In February, India and the UAE signed an agreement to connect India’s UPI with the UAE’s instant payment platform, AANI, allowing for the interlinking of payment and messaging systems. Additionally, the two countries agreed to inter-link domestic debit/credit cards, RuPay (India) with JAYWAN (UAE).
As a result of this collaboration, more banks, merchants, and payment networks in the UAE are enabling Indian rupee-based transactions within the country, eliminating the need for Indian visitors to rely on US dollars or dollar-linked credit/debit cards. Indian tourists now have the option to pay for their transactions in rupees linked to their bank accounts in India. With UPI acceptance at point-of-sale (POS) terminals, Indian visitors can use their smartphone apps from their Indian bank for all their daily needs, avoiding the hassles of currency exchange.

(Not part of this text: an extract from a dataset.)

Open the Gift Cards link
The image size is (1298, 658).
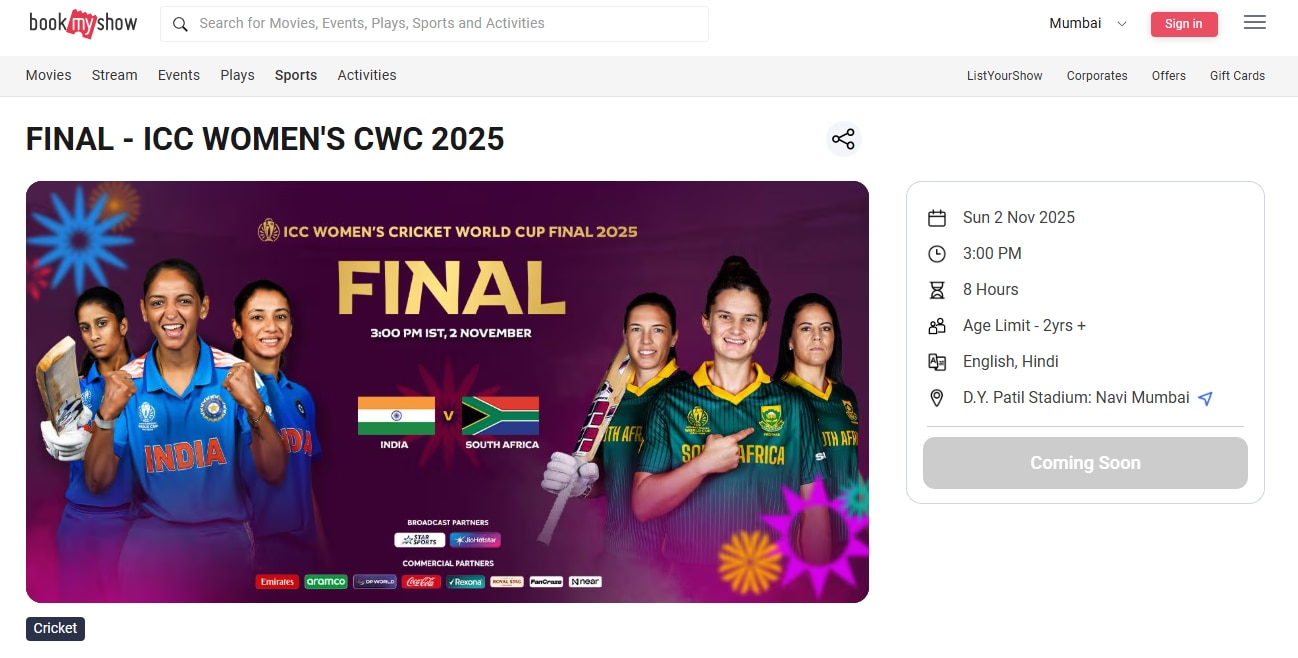pos(1237,76)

The increasing number of Indian tourists visiting Gulf Cooperation Council countries may be a driving factor for the Indian government’s decision to expand UPI payments to the UAE.Talking about integrating Pakistan’s local payment platform with neighbouring and other countries, Chief Innovation & Financial Inclusion Officer of HBL Abrar A Mir said that conceptually, from a technology and commercial perspective, it is doable.

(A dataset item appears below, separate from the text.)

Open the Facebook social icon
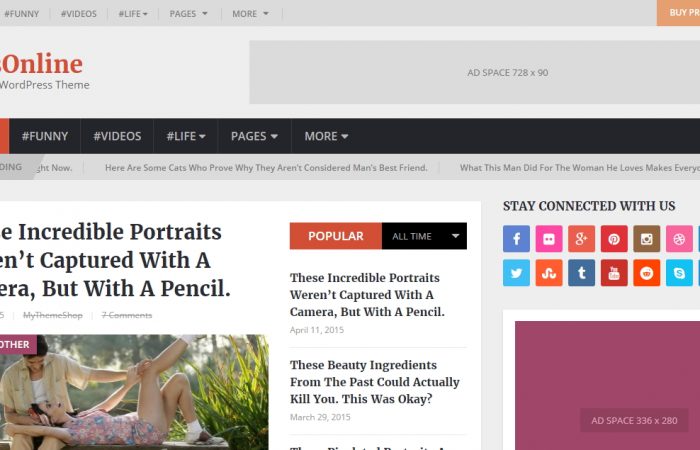 [516, 239]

“But at this time, probably the best use of resources and time should be to focus on increasing the digitization of payments in the domestic market,” Mir said.Pakistani citizens aged 18 years or above can carry up to $5,000 (or equivalent in other foreign currencies) for each international trip and up to $30,000 per year.
For Pakistanis making transactions outside the country using credit and debit cards, the conversion from the transaction currency amount to the US dollar amount is billed by payment card companies (Visa/Mastercard/Union Pay International) at their prevailing exchange rate.
The conversion from the US dollar amount to the Pakistani rupee amount is processed by the Pakistan card centre. The conversion rate charged is the rate at which the banks procure US dollars to settle the transaction. Additionally, banks charge foreign transaction fees as per their schedule of bank charges.
Foreign transactions through credit or debit cards can be done in three ways: transactions in US dollars; transactions in foreign currencies other than US dollars; and transactions that appear in Pakistani rupees but are foreign currency transactions.
As of the end of the third quarter of fiscal year 2024, there were 57 million payment cards in circulation, issued by banks, microfinance banks, electronic money institutions, and branchless banking players, according to the SBP’s data. Of all the issued cards, 79.5 percent are debit cards and 3.6 percent are credit cards. The majority of these cards (65.1 per cent) are backed by international payment schemes such as Mastercard, Visa, Union Pay International, American Express, and JCB, while 15.4 percent are domestic scheme PayPak cards.
According to bankers, it is imperative to connect Pakistan’s local payment network with other nations. However, there exist some challenges that need to be addressed, including exchange rates.
Initially, Pakistan will need to convert its local currency (the rupee) to US dollars and then to the country’s currency where the payment will be made, as the merchants and retailers will prefer to receive payments in their local currencies.